To get some more information on the medical aspects on Parkinson’s we visited Dr. Mariella Kögl-Wallner, an expert in therapy of Parkinson’s patients at the Institute of Neurology at the Medical University of Graz. We mainly talked to her about the daily burden of people with Parkinson’s disease. Since medications against Parkinson’s disease have become well established, patients do not have any reduced life expectancy. Still, the treatment means a lot of change in every day life of a patient. Levodopa® has to be taken dependent on the status of the disease several times a day at least 30 minutes before a meal and can result in peaks and shortages of L-Dopa. Those “off” times (periods with no symptomatic relief) [2] and dyskinesia [1] often cause a more progressive pathology. Compared to the traditional Levodopa® therapy, the application of Duodopa® already has some advantages over the oral medications. With this therapy method, a mostly constant L-Dopa level can be reached in the blood, meals do not have to be considered and no blockers like MAO-B (monoaminooxidase blockers) have to be taken.
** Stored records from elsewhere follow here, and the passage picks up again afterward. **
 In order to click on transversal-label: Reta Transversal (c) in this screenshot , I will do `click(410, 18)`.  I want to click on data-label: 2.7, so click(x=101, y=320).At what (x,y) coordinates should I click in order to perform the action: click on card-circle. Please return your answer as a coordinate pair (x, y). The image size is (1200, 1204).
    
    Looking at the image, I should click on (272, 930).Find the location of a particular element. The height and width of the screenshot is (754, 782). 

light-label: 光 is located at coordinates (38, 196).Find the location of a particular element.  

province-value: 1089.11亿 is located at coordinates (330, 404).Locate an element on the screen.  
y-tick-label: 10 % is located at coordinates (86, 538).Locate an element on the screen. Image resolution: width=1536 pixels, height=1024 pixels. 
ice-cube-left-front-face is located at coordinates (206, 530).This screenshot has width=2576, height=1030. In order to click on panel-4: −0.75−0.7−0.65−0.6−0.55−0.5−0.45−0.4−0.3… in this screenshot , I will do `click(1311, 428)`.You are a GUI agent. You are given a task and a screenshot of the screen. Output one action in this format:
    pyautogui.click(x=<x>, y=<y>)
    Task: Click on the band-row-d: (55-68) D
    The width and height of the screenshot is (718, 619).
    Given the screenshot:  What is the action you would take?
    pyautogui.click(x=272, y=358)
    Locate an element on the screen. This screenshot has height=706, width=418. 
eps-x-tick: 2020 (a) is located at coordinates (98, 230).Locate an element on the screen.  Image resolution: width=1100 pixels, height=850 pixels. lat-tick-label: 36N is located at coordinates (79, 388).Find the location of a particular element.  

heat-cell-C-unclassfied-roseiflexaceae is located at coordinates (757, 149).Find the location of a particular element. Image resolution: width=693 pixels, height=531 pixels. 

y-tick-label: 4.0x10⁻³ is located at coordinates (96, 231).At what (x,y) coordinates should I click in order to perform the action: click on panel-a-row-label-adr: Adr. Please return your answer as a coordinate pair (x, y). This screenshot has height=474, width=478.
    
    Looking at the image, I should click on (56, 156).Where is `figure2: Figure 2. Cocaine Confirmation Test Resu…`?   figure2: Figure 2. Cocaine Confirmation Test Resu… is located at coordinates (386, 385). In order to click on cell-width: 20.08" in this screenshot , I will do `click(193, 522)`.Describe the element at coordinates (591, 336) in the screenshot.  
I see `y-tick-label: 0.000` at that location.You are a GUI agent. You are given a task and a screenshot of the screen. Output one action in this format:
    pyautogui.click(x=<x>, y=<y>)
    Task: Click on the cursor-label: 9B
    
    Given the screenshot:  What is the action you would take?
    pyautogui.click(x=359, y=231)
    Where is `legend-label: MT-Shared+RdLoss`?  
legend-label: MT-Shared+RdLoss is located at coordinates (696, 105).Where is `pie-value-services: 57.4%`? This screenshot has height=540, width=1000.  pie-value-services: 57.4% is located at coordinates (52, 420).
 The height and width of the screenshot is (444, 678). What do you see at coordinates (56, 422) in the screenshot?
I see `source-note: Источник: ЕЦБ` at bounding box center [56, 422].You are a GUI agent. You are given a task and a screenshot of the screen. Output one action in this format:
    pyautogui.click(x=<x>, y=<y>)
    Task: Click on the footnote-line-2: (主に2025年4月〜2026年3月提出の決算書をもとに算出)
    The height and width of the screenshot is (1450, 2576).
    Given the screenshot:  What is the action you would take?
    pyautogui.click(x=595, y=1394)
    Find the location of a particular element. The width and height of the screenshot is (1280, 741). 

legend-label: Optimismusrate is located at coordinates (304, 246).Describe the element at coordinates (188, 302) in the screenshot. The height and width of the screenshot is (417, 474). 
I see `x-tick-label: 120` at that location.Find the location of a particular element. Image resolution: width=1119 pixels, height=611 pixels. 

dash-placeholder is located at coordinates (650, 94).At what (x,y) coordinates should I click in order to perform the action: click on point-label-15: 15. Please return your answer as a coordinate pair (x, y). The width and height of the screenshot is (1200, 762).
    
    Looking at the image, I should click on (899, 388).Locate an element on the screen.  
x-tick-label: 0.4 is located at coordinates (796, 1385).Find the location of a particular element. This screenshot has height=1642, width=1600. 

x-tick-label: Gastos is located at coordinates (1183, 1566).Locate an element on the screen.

Dr. Mariella Kögl-Wallner told us that her patients are usually very keen to take part in the testing of potentially new drugs. Furthermore, she confirmed that none of her patients would reject a therapy that includes genetically engineered bacteria as long as they see a positive effect about it. Not only the patients but also the doctors always try to stay on top of the latest research results about Parkinson’s disease, to find new ways how Parkinson’s might be treated or some day even be cured. Regarding diagnostics, Dr. Kögl-Wallner told us that they always sequence a few specific genes at locations where most of the patients show mutations. Still, there are groups of patients where those locations do not show any conspicuity. Those patients might have mutations in other locations of the human genome that have not been studied yet.

All in all, there are still many gaps of knowledge when it comes to Parkinson’s disease. A lot of research is done in this particular area. But ever since 2004 where Duodopa® was approved in Europe no other breakthroughs have occurred. Transplantable dopamine neurons produced from stem cells [3] or gene therapeutic approaches might one day become the therapy of choice for Parkinson’s patients.